Why this reminder from the Church? Climate change, deforestation, and overpopulation are just a few of the threats that could affect species extinction and ecosystem collapse in the near future. We have exceeded the carrying capacity of the planet.2 The task before us will test whether we believe in a religion of mere words, or if we truly believe that Mormonism, as a prophetic religion, is still capable of grand rescue and Restoration.
Are Church members ready for a call to action from Church headquarters? A recent survey seems to suggest that they are. An unpublished study from the Utah State University department of sociology offers a current picture of Mormon awareness of and attitude toward the environment.3 Of 304 Utah-based Mormon respondents, just under 60% said that global warming is a serious problem (see Table 1). Fifty-three percent of respondents who identified as LDS said they somewhat or strongly agreed with the statement “humans are severely abusing the environment.” Further, 51% of Mormon respondents view the balance of nature as being delicate and easily upset (see Table 2). This research indicates that a narrow majority of LDS Church members would likely approve of an environmental stewardship component being added to Church curriculum.

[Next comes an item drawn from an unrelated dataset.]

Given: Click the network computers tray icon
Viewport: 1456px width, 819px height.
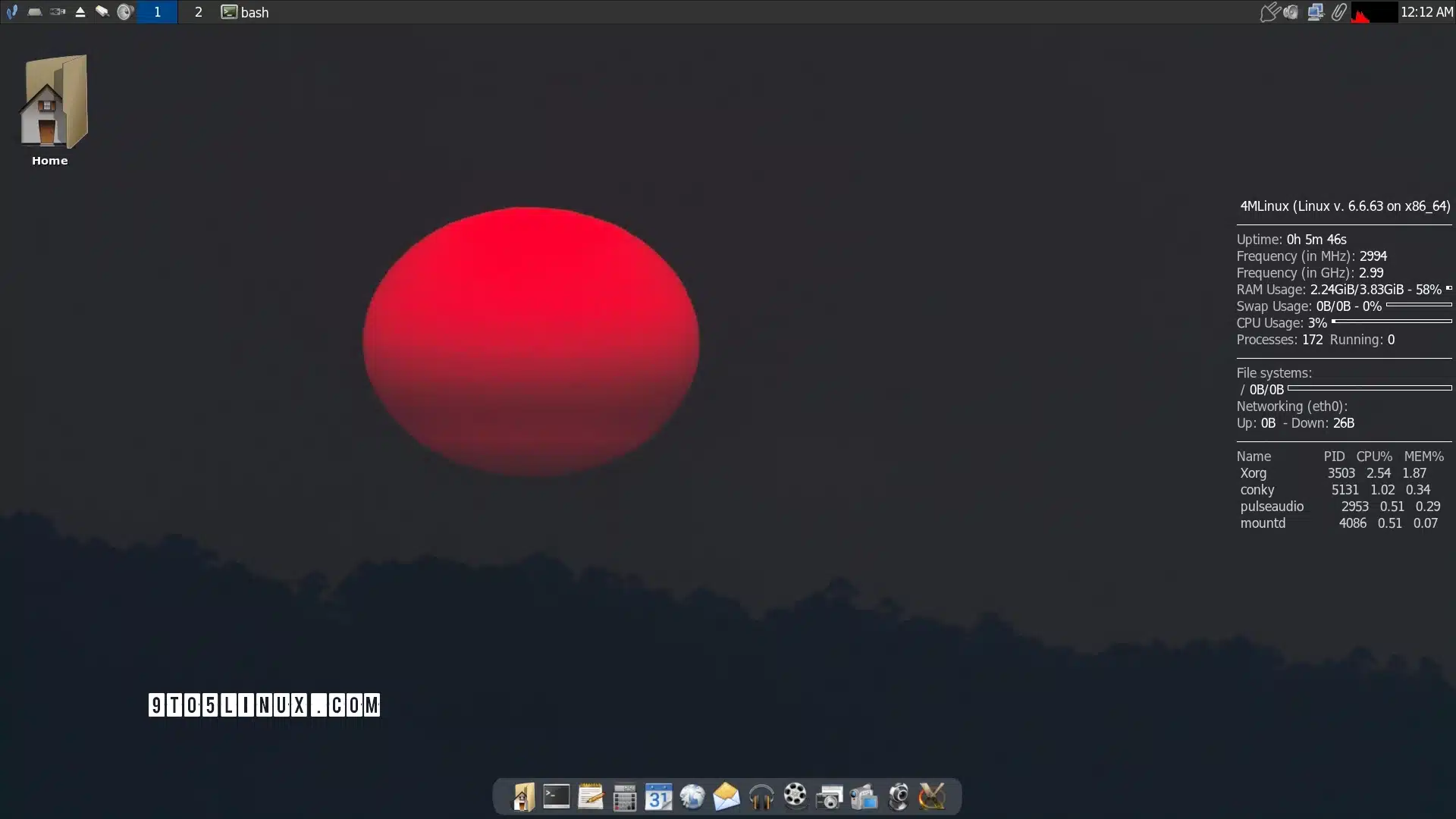Looking at the screenshot, I should pyautogui.click(x=1315, y=12).
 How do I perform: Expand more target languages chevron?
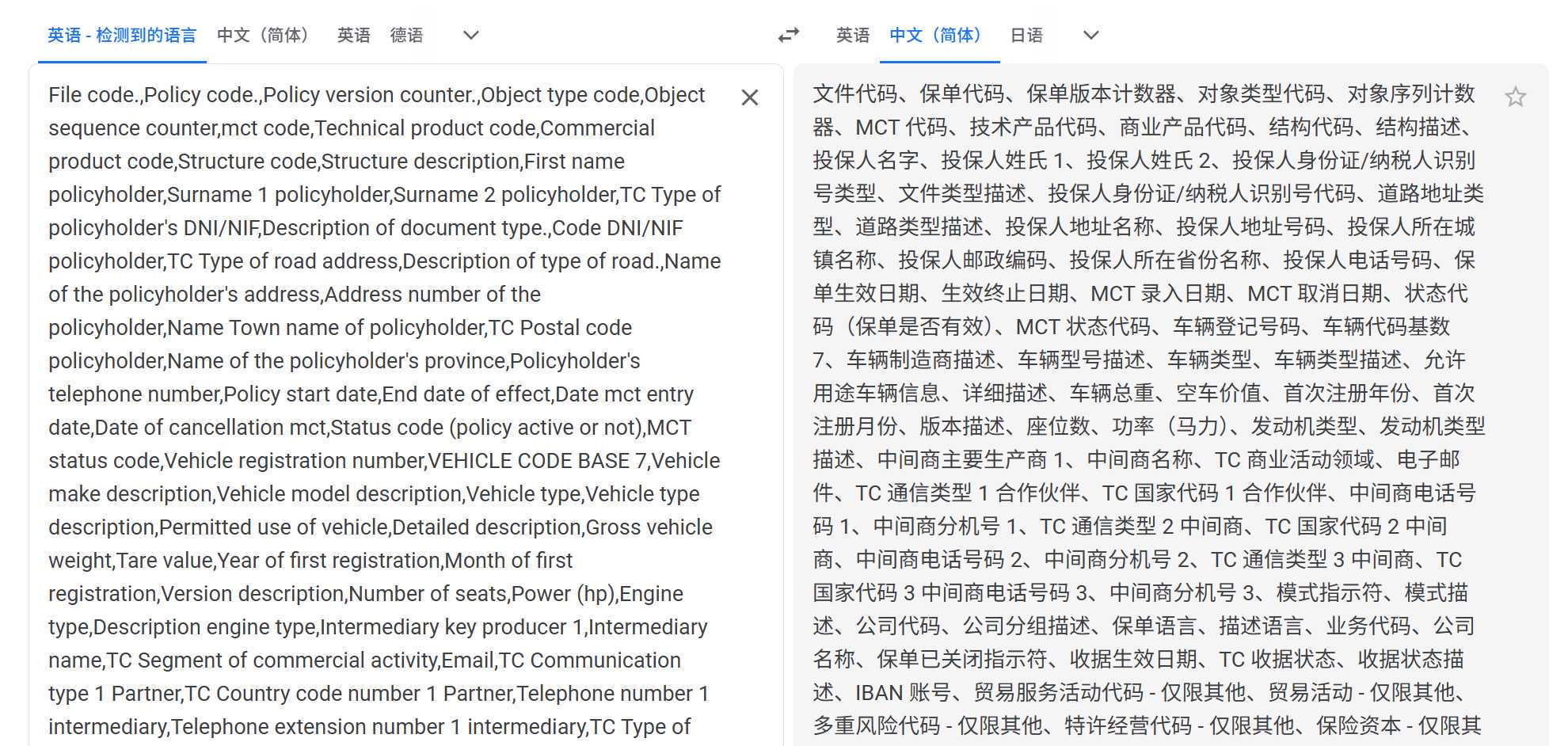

In 2000, Richard Foltz concluded: “The words and actions of ecologically-minded Mormons increasingly demonstrate that such an ethic does exist—though whether this ethic is with or against the current of formal LDS teaching is less clear.”4 In other words, there is not an absence of ecologically-minded Mormons, but the congruity of their worldview with LDS orthodoxy can be uncertain. A 2005 study, building off of Foltz’s article, stated that “Mormons tended to express greater levels of environmental concern, [but] they were less likely to have undertaken specific behaviors reflective of such concern.”5
One way to translate Mormon environmental concern into action would be for the Church hierarchy to articulate a more formal stance on environmental stewardship. The prophet and other leaders of the Church are uniquely positioned to inspire LDS communities to act and live more sustainably as official LDS policy tends to influence regional culture. “The high percentage of Mormon communities in Utah facilitates a great deal of regional self-identity, as well as political domination that influences a wide range of policies and attitudes.”6
To isolate the influences of the Mormon religion alone, a study was conducted in 2006 that examined environmental attitudes within the Mormon Culture Region. The study discovered that “Mormon faith and culture are meaningful predictors of environmental concern. Specifically, the more an issue relates to community identity or health, the greater support it will garner from Mormons.”7
To make an environmental stewardship component feasible for Church curriculum, it must have deep roots in Mormon doctrine and theology, and it must be seen as central to the Restoration. As Brigham Young put it when dismissing general conference to immediately travel to and save the dying handcart pioneers in Wyoming: “That is my religion; that is the dictation of the Holy Ghost that I possess. It is to save the people.”8
1. “Environmental Stewardship and Conservation,” http://www.mormonnewsroom.org/article/environmental-stewardship-conservation (accessed 3 October 2014).
2. Donella Meadows, Jorgen Randers, and Dennis Meadows, Limits to Growth: The 30-year Update, (White River Junction, Vermont: Chelsea Green Publishing Company, 2004).
3. Richard Krannich and Peter Robertson, [Utah Attitudes toward Renewable Energy,] unpublished raw data from the authors.
4. Richard Foltz, “Mormon Values and the Utah Environment,” Worldviews: Global Religions, Culture & Ecology 4 no. 1, 1–19.
5. Lori Hunter and Michael Toney, “Religion and Attitudes toward the Environment: A Comparison of Mormons and the General U.S. Population,” The Social Science Journal 42 no. 1, 25–38.
6. Joan Brehm and Brian Eisenhauer, “Environmental concern in the Mormon Culture Region,” Society and Natural Resources 19, 393–410.
8. LeRoy Hafen and Ann Hafen, Handcarts to Zion: The Story of a Unique Western Migration, 1856–1860 (Spokane, WA: Bison Books, 1992), 123.